Do you have any idea when vitamins were discovered? I didn’t until I looked it up today. Thirteen vitamins were discovered between 1910 and 1948. Of course, long before that people had realized that some diseases (e.g. scurvy and beriberi) were caused by nutritional deficiencies rather than infections.
Here’s how one article’s abstract explains the term “vitamin”: “In 1911, [Polish biochemist] Casimir Funk isolated a concentrate from rice polishings that cured polyneuritis in pigeons. He named the concentrate “vitamine” because it appeared to be vital to life and because it was probably an amine. Although the concentrate and other ‘accessory food substances’ were not amines, the name stuck, but the final ‘e’ was dropped.” (Amines are chemical compounds such as amino acids.)

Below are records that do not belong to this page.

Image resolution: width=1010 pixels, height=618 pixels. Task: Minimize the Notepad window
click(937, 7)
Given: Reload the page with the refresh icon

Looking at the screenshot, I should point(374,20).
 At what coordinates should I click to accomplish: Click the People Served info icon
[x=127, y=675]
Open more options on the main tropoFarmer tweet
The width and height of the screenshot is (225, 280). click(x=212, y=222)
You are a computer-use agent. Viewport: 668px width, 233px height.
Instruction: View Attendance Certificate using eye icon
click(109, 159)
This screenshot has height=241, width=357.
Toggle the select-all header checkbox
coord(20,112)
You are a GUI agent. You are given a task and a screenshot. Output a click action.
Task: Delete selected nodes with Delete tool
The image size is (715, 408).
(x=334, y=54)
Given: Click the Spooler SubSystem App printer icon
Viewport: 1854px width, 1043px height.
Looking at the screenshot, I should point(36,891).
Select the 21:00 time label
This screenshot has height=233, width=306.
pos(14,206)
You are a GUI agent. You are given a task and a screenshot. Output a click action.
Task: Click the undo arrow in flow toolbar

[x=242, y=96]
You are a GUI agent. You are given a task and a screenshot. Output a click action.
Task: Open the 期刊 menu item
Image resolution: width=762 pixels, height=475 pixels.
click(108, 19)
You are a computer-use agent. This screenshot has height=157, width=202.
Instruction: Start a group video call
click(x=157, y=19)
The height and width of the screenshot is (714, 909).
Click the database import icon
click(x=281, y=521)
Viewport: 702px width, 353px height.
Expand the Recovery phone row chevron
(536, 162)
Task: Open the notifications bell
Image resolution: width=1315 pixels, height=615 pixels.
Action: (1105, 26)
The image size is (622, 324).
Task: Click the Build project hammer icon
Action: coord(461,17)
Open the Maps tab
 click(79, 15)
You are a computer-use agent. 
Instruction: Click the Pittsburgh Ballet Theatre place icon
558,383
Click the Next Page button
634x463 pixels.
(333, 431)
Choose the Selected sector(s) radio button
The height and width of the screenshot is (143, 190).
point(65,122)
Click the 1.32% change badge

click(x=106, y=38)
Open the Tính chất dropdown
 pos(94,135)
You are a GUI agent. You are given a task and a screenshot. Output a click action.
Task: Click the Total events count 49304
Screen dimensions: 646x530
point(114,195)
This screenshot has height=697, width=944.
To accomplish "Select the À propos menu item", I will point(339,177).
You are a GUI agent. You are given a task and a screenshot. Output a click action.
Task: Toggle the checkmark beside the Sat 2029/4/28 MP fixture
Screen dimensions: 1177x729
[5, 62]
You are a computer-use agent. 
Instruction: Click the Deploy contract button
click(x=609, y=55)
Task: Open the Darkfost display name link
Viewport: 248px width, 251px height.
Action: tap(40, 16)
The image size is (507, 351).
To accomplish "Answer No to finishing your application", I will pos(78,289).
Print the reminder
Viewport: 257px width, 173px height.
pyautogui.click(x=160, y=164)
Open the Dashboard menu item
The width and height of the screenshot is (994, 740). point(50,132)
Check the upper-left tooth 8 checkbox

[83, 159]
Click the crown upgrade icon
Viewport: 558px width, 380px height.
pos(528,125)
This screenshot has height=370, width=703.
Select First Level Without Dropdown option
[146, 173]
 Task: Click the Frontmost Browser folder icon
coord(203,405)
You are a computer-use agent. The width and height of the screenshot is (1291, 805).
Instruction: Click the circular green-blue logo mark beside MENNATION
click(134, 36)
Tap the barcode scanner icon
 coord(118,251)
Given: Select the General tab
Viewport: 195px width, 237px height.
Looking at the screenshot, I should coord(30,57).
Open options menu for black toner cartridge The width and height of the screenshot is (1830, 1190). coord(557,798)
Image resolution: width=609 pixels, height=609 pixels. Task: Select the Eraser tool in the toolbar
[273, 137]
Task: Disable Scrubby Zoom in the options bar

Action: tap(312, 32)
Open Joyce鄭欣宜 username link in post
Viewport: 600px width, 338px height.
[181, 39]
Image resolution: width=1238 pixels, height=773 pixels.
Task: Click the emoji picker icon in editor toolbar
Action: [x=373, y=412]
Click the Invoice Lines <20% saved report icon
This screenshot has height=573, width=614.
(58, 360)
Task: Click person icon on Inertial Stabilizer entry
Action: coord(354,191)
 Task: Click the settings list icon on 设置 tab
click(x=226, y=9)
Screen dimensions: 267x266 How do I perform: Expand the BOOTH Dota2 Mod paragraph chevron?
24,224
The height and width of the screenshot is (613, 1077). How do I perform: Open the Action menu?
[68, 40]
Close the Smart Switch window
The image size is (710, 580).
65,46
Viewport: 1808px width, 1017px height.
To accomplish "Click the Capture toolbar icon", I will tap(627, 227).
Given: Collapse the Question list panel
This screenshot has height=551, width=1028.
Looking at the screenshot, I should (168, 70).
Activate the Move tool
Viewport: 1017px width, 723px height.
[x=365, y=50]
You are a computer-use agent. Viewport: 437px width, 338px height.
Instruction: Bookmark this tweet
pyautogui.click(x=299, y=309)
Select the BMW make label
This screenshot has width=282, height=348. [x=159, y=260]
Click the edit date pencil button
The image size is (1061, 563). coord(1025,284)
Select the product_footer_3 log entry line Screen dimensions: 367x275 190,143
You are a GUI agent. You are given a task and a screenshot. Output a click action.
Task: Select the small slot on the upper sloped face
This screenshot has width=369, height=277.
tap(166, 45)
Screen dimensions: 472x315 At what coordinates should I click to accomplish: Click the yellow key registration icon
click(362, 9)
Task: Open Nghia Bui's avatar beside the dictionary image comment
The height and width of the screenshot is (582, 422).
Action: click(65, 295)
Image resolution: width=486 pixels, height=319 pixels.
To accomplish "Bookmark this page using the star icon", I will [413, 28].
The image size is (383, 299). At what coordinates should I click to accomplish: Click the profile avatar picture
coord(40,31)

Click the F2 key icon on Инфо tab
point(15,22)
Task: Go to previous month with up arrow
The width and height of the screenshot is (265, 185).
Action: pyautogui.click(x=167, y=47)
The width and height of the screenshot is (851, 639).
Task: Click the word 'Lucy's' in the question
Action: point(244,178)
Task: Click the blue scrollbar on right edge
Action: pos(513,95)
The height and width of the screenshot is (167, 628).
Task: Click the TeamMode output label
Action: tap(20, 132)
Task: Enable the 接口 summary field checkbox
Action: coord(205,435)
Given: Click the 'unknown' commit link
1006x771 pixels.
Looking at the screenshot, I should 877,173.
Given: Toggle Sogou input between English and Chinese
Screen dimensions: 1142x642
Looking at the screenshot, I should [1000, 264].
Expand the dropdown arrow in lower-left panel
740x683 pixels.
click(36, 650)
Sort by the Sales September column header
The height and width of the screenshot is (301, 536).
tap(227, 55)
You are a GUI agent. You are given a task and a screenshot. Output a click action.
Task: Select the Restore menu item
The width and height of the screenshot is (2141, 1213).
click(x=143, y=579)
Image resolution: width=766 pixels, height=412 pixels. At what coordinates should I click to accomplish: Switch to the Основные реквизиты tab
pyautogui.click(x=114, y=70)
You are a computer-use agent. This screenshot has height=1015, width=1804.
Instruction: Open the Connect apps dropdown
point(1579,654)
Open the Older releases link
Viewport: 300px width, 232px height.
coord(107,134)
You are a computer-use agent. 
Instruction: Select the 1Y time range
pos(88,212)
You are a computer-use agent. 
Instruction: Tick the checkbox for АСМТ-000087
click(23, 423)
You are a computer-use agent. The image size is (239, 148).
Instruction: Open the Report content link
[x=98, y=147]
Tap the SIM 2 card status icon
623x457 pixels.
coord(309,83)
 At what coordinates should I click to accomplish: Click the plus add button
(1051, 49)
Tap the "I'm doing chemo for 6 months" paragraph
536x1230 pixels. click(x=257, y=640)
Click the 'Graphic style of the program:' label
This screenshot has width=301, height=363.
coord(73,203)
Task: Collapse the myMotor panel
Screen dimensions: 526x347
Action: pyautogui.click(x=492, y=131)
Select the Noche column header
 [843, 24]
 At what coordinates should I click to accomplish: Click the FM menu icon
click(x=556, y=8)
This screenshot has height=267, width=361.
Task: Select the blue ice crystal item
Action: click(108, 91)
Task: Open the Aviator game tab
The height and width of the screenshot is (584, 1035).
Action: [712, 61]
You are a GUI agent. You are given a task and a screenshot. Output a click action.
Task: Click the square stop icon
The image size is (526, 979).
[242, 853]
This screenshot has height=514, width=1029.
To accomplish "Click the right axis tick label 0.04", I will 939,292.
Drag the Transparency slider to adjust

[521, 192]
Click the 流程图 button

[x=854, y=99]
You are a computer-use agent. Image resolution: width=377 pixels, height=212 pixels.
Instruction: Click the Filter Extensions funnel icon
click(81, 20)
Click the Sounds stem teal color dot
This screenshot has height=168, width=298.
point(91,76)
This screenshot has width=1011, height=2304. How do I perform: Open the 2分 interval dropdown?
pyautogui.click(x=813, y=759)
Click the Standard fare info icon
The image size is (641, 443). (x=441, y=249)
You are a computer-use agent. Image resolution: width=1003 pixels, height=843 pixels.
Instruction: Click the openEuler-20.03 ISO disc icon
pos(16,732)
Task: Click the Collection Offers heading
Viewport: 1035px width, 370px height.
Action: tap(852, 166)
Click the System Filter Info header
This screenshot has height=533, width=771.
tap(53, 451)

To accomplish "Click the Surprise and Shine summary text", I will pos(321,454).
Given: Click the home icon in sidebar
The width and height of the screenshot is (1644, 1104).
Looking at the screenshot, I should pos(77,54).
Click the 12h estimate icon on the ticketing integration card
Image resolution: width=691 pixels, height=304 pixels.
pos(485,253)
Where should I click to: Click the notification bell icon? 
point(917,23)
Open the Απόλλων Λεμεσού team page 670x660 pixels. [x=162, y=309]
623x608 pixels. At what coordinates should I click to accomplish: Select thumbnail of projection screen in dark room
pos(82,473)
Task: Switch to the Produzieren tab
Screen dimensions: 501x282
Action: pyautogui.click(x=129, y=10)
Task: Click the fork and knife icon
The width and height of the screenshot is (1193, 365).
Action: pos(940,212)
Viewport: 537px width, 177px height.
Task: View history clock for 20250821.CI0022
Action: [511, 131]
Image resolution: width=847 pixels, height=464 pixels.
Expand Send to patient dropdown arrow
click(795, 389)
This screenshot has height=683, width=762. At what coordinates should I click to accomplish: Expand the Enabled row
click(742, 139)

Here’s a list of discovery dates of vitamins (according to Wikipedia):
- Vitamin B1 – 1910
- Vitamin A – 1913
- Vitamin C – 1920
- Vitamin D – 1920
- Vitamin B2 – 1920
- Vitamin E – 1922
- Vitamin K1 – 1929
- Vitamin B5 – 1931
- Vitamin B7 – 1931
- Vitamin B6 – 1934
- Vitamin B3 – 1936
- Vitamin B9 – 1941
- Vitamin B12 – 1948
To sum up, today I learned that vitamins were not isolated until the 20th century. I also decided that the detective work that went into finding the cause of diseases like beriberi could make interesting reading when I find the time!
Interesting information! I also find it interesting that vitamin “deficiencies” go in and out of fashion. I put the word in quotation marks because people diagnose themselves with no proper evidence. Currently it is fashionable to talk about D deficiency. Twenty years ago it was E deficiency. A decade ago it was B12 deficiency. It’s hard to know what to believe in pop medical science.